Sender: linux-kernel-owner@vger.kernel.org
Precedence: bulk
List-ID: <linux-kernel.vger.kernel.org>
X-Mailing-List: linux-kernel@vger.kernel.org

On Mon, Jul 20, 2020 at 2:27 PM Lakshmi Ramasubramanian
<nramas@linux.microsoft.com> wrote:
>
> On 7/20/20 10:49 AM, Stephen Smalley wrote:
>
> >>>
> >>> Looks like the template used is ima-ng which doesn't include the
> >>> measured buffer. Please set template to "ima-buf" in the policy.
> >>>
> >>> For example,
> >>> measure func=LSM_STATE template=ima-buf
> >>
> >> It seems like one shouldn't need to manually specify it if it is the
> >> only template that yields a useful result for the LSM_STATE function?
> >
> > Actually, if we used ima-ng template for selinux-policy-hash, then
> > instead of needing to hash the policy
> > first and passing the hash to IMA, we could just pass the policy as
> > the buffer and IMA would take care of the hashing, right?
>
> That is correct.
>
> The IMA hook I've added to measure LSM structures is a generic one that
> can be used by any security module (SM).
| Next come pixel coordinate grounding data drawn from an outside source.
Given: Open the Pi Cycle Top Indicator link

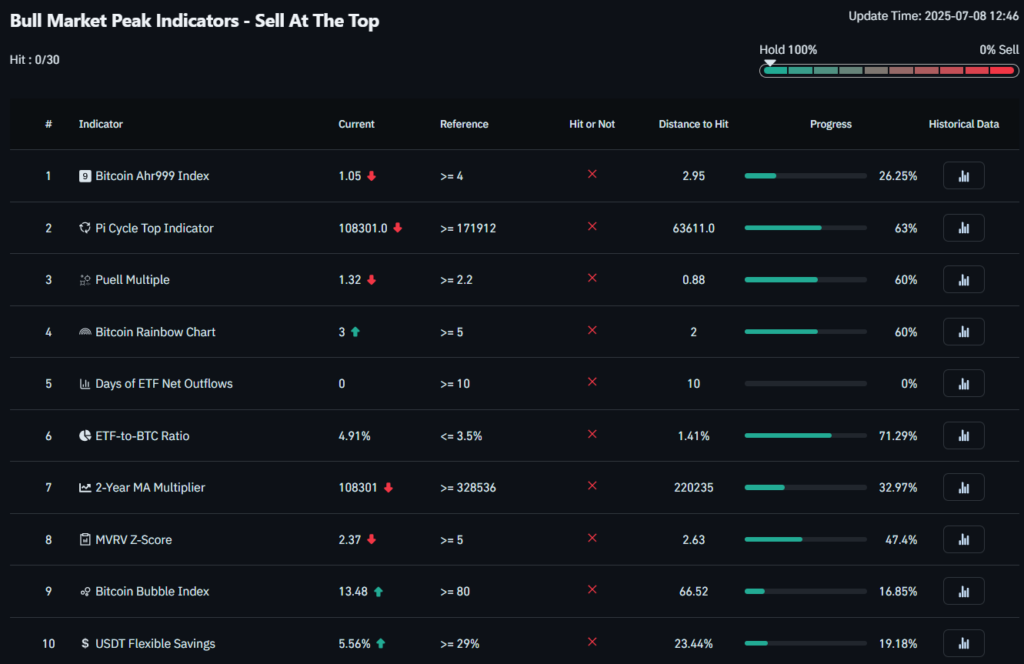Looking at the screenshot, I should click(154, 228).
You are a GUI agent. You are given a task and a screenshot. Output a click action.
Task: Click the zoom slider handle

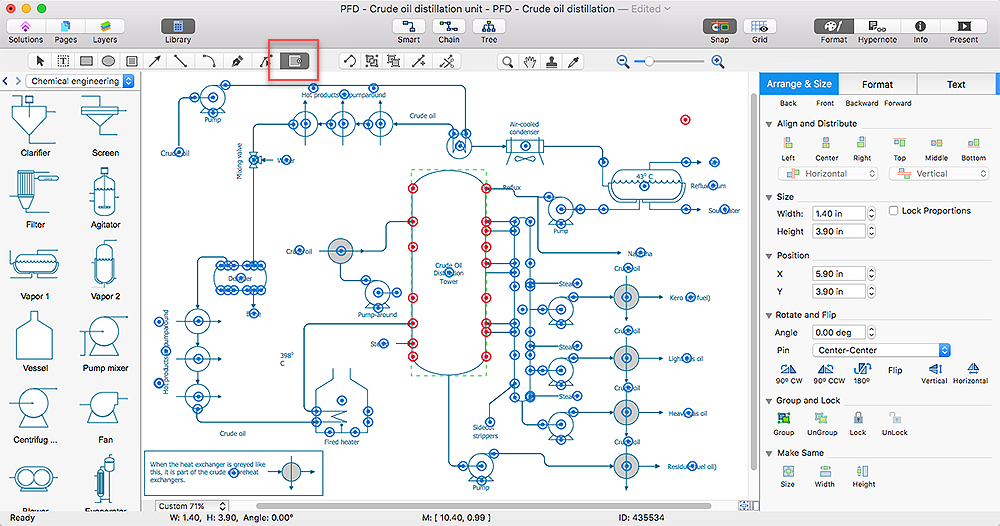(x=648, y=62)
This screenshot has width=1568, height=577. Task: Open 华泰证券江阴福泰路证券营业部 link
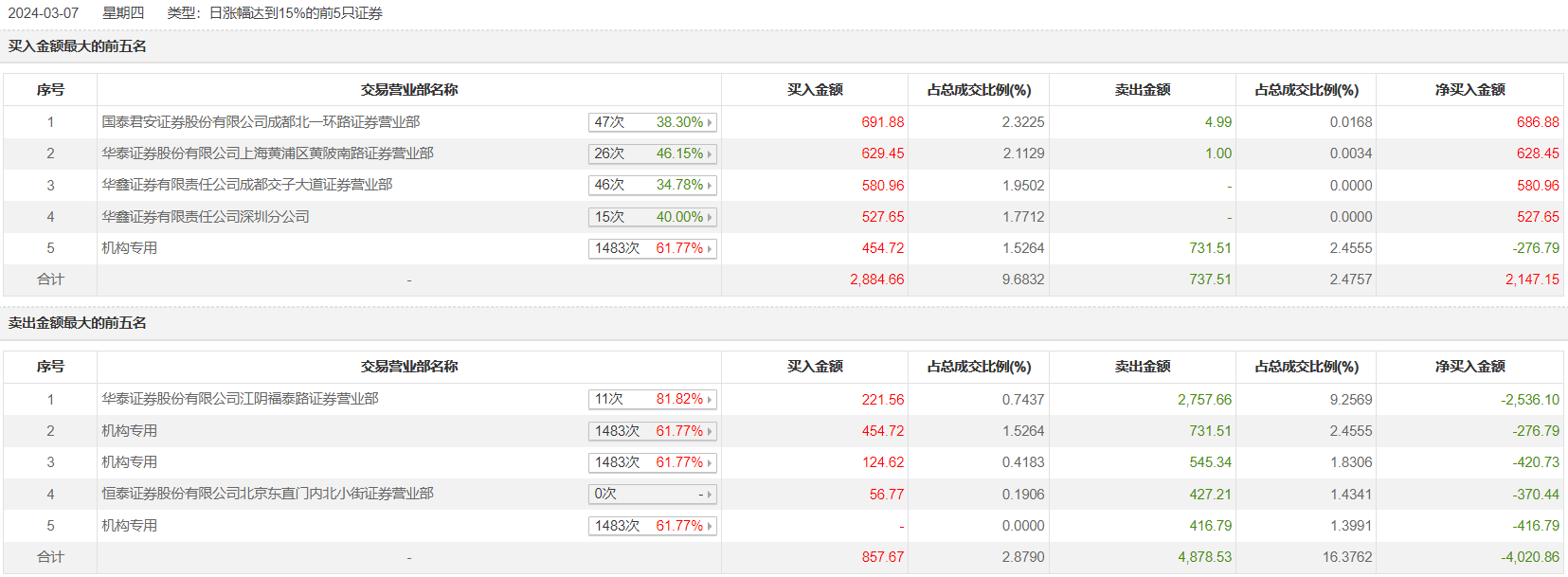click(240, 399)
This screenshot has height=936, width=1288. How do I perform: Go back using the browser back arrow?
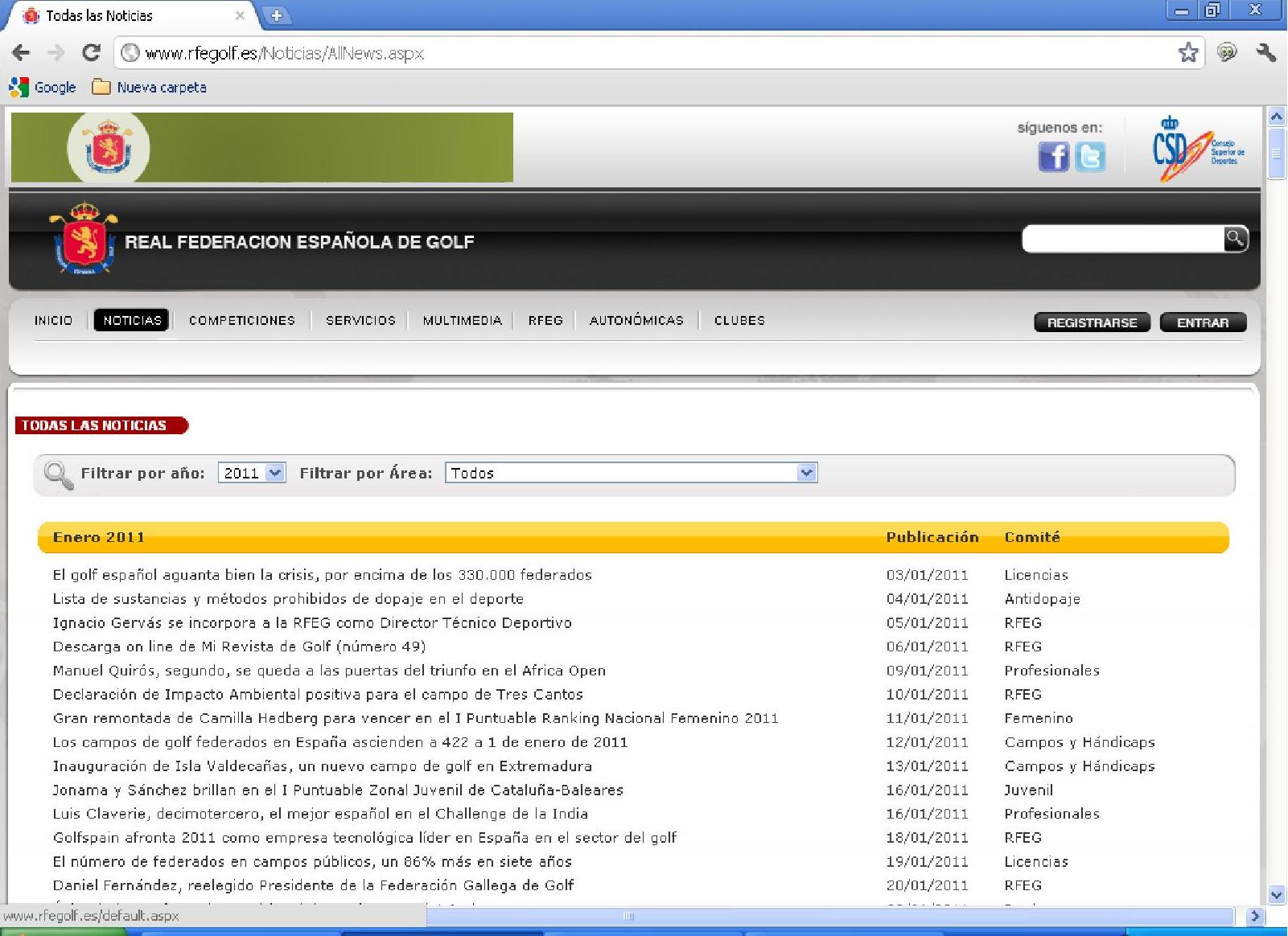tap(21, 53)
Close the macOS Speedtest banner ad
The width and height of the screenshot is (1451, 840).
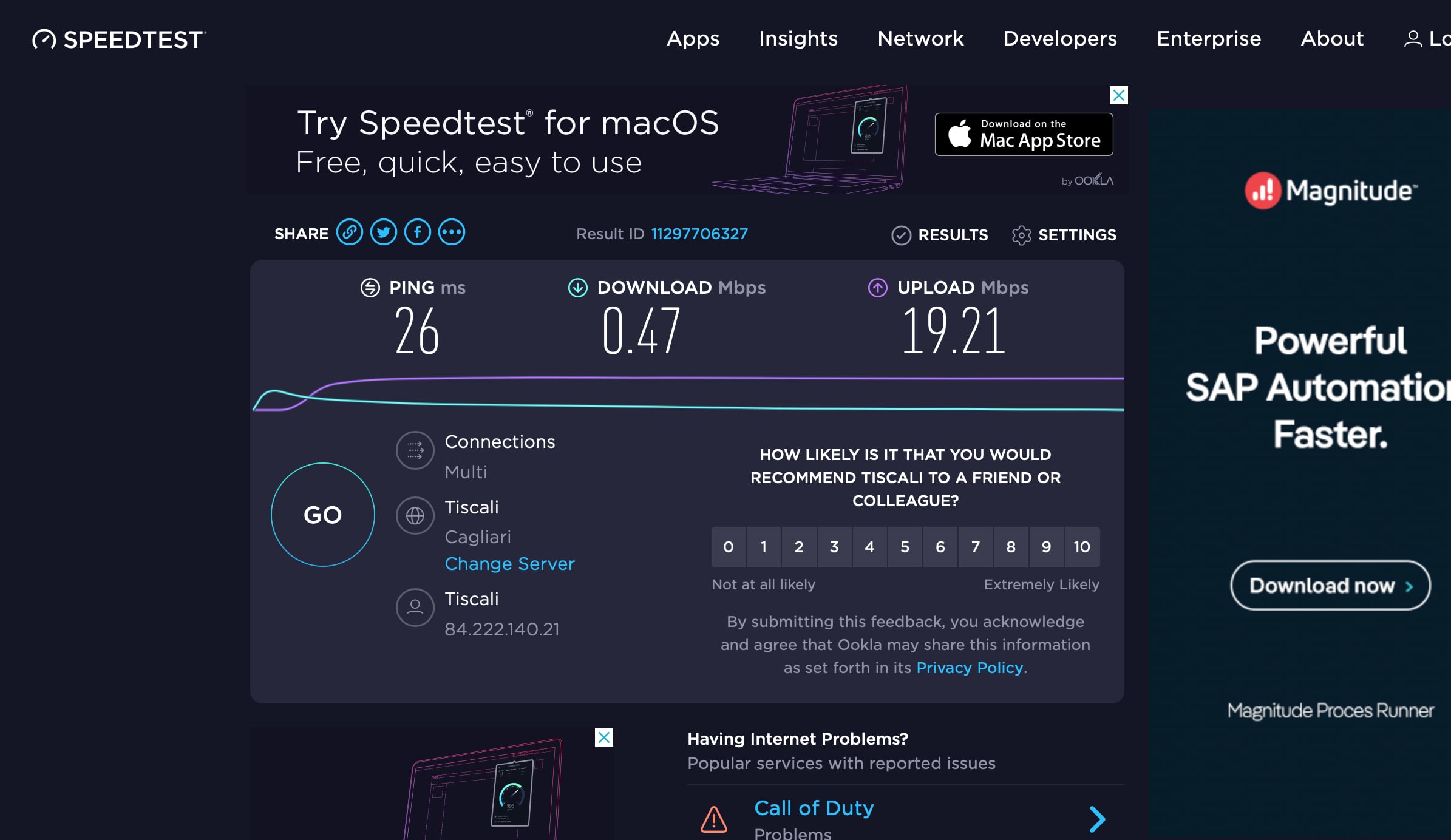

I feel it would be better to
> not have policy or state or any such SM specific logic in IMA, but leave
> that to the individual SM to handle.
>
> What do you think?

It is correct to remain security module agnostic.  However, I think
you can remain LSM-neutral while still avoiding the double hashing of
the policy here.  Can't you just pass in the policy itself as the
buffer and let IMA hash it?  Then you can let the policy author decide
on the template to be used (ima-buf versus ima-ng).  If you want to
support the use of different templates for different "kinds" of LSM
state (e.g. state versus policy) you could either provide two funcs
(LSM_STATE, LSM_POLICY) or otherwise support selection based on some
other attribute.